The point is, it takes a lot to get him to inch out on the tightrope. What got him out there this time? Simple: He knows that Holder has no case against Zimmerman and that the left’s going to be disappointed when the DOJ investigation is dropped. Today’s presser was him reminding them that he feels their pain in order to brace them for the big letdown. And the letdown is coming:
The judge conducted the trial in a professional manner. The prosecution and the defense made their arguments. The juries (sic) were properly instructed that in a – in a case such as this, reasonable doubt was relevant. And they rendered a verdict.
And once the jury’s spoken, that’s how our system works…
But beyond protests or vigils, the question is: Are there some concrete things that we might be able to do? I know that Eric Holder is reviewing what happened down there, but I think it’s important for people to have some clear expectations here. Traditionally, these are issues of state and local government. The criminal code and law enforcement is traditionally done at the state and local levels, not at the federal levels.
Follow the last link for a full transcript. He talks about the black experience with racial profiling but also acknowledges that “somebody like Trayvon Martin was probably, statistically, more likely to be shot by a peer than he was by somebody else.” He talks about “soul-searching” and training for local cops, but he also says this, which was a pleasant surprise:
You know, there’s been talk about, should we convene a conversation on race? I haven’t seen that be particularly productive when, you know, politicians try to organize conversations. They end up being stilted and politicized, and folks are locked into the positions they already have…

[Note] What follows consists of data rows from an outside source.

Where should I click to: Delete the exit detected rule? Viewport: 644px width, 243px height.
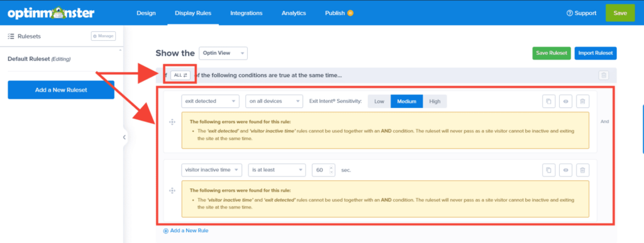click(x=583, y=101)
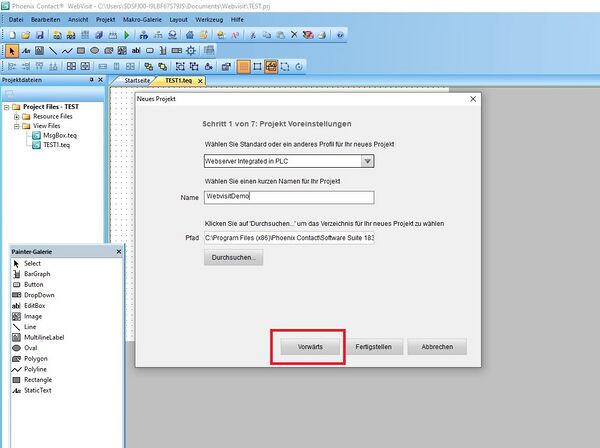Expand the Resource Files folder
Image resolution: width=600 pixels, height=448 pixels.
(x=16, y=116)
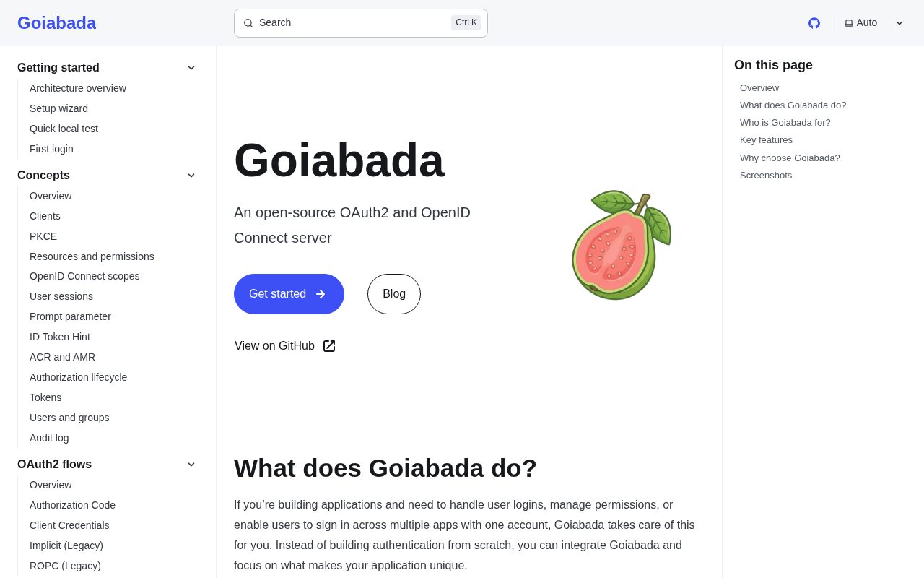Viewport: 924px width, 578px height.
Task: Jump to Key features section
Action: (x=766, y=140)
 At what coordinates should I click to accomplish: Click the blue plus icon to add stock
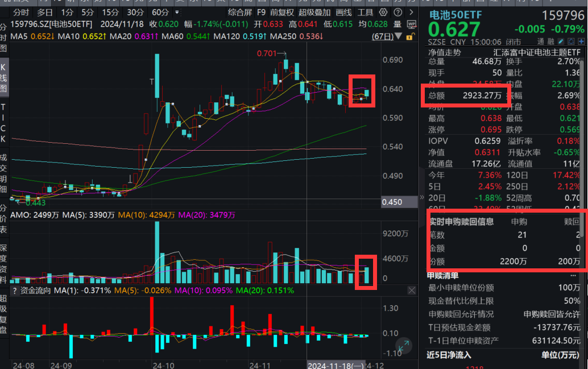[581, 41]
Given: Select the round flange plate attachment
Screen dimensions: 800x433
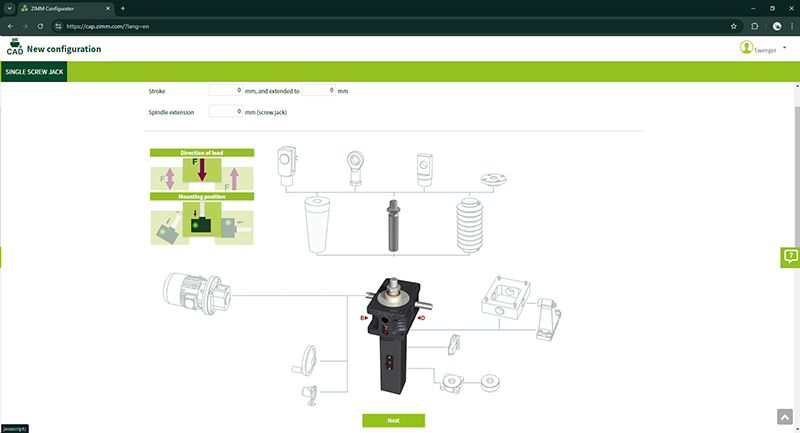Looking at the screenshot, I should pyautogui.click(x=493, y=181).
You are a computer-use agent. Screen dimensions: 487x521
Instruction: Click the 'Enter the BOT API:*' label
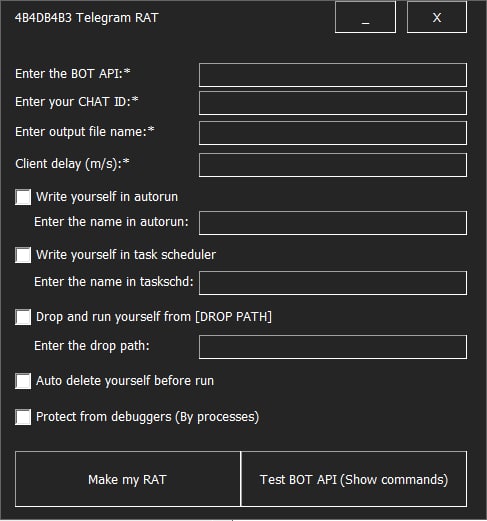(x=73, y=74)

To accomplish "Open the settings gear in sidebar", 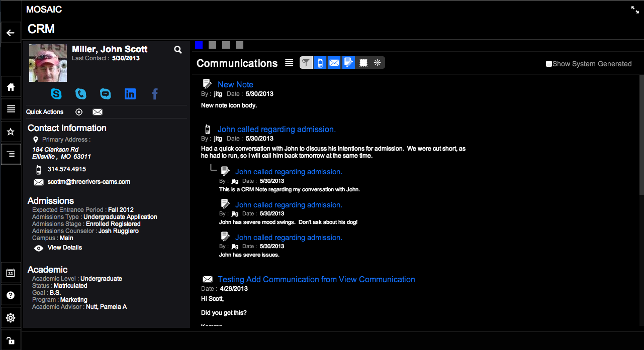I will pyautogui.click(x=11, y=318).
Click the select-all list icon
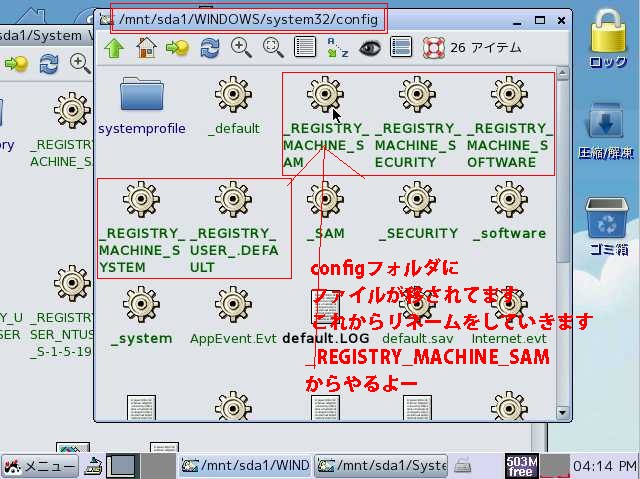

And let me just leave you with – with the final thought that, as difficult and challenging as this whole episode has been for a lot of people, I don’t want us to lose sight that things are getting better. Each successive generation seems to be making progress in changing attitudes when it comes to race. It doesn’t mean we’re in a post-racial society. It doesn’t mean that racism is eliminated.
But, you know, when I talk to Malia and Sasha and I listen to their friends and I see them interact, they’re better than we are. They’re better than we were on these issues. And that’s true in every community that I’ve visited all across the country.
The “national conversation on race” is political garbage and race relations are in fact getting better. He might be the only prominent Democrat in the country willing to concede those two points, but if there can only be one, it’s good that it’s the guy at the top who’s doing it. Speaking of garbage, though:
And for those who – who resist that idea, that we should think about something like these Stand Your Ground laws, I just ask people to consider, if Trayvon Martin was of age and armed, could he have stood his ground on that sidewalk? And do we actually think that he would have been justified in shooting Mr. Zimmerman, who had followed him in a car, because he felt threatened? And if the answer to that question is at least ambiguous, then it seems to me that we might want to examine those kinds of laws.
Could Trayvon have stood his ground if Zimmerman punched him in the face and then started beating his head against the sidewalk? I sure hope so. Would he have been justified in shooting Zimmerman for following him in the car, though? Er, no, and the law doesn’t say that he is. The Florida statute gives you the right to stand your ground and use force if you’ve been “attacked.” Has O even looked at these laws? Or is he distorting them purposely to build momentum for the left’s new political initiative?
Anyway. I didn’t see the clip, but Zimmerman’s brother apparently received Obama’s comments reasonably well.